WORK INSTRUCTION: Find the lines below holding the word "computer" and copy each of them.

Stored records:

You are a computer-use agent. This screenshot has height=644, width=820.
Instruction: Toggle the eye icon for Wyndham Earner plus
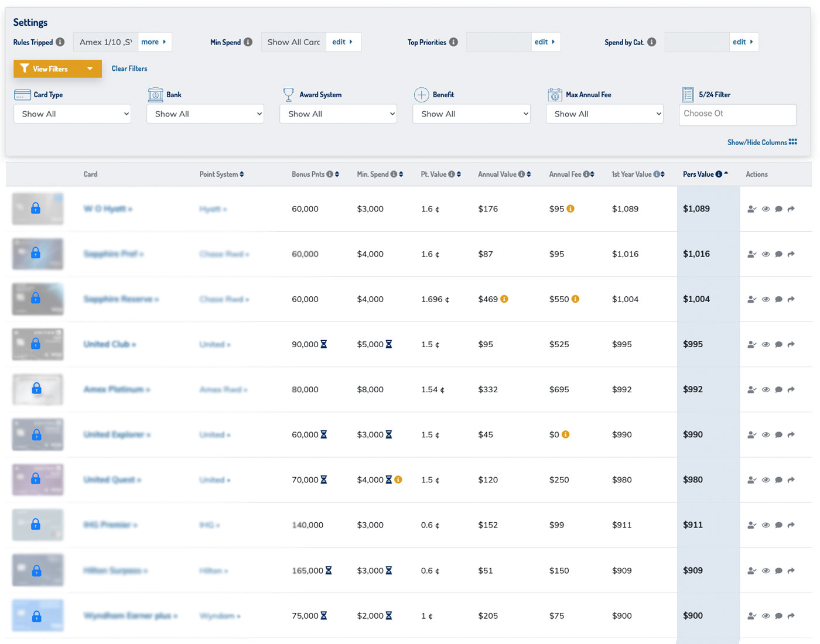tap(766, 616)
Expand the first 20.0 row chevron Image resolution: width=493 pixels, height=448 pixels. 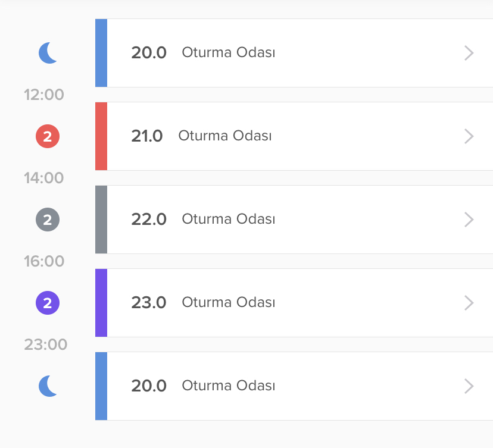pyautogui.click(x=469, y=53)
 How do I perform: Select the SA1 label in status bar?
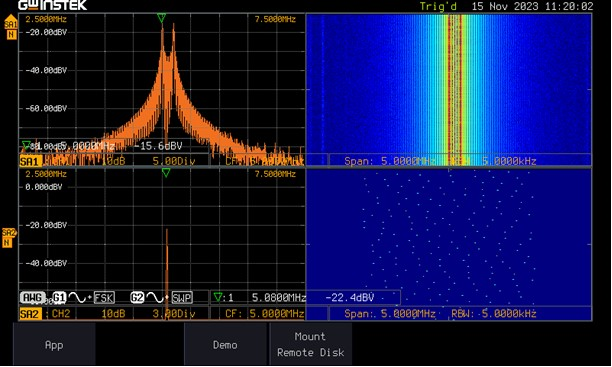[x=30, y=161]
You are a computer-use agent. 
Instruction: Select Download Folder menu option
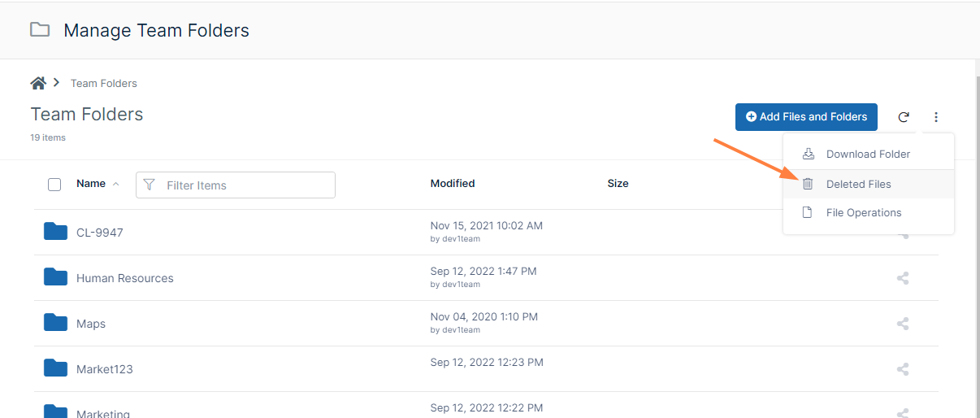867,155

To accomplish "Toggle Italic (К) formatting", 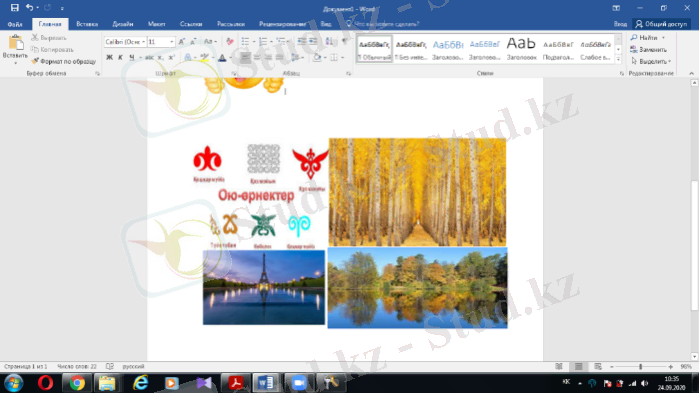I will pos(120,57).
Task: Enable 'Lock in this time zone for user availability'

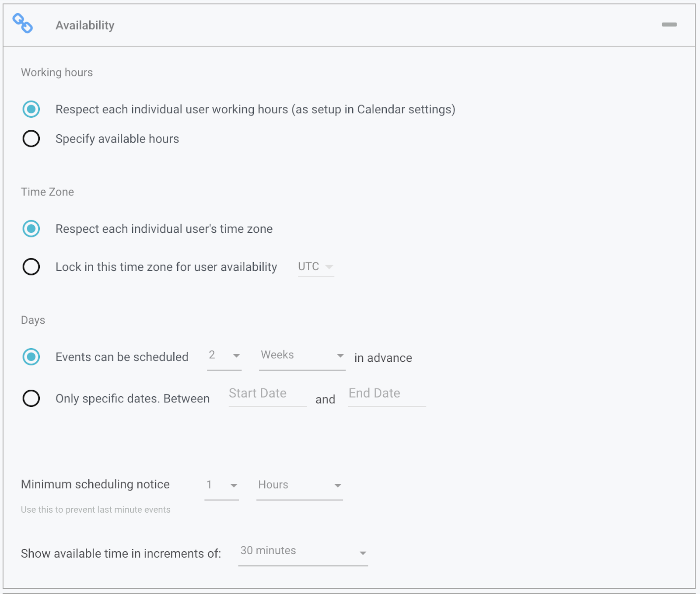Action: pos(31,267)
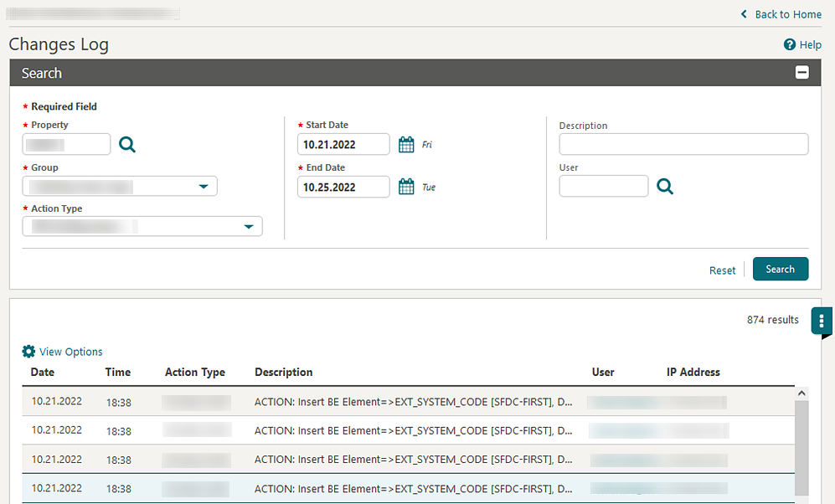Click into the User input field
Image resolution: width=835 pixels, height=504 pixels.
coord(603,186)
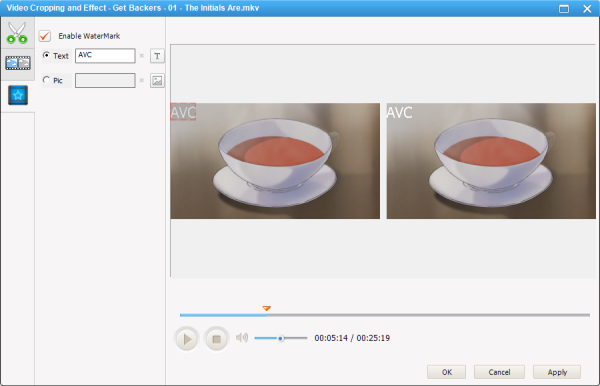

EXERCISE ANSWER:
You are a computer-use agent. This screenshot has height=644, width=820.
You are a computer-use agent. 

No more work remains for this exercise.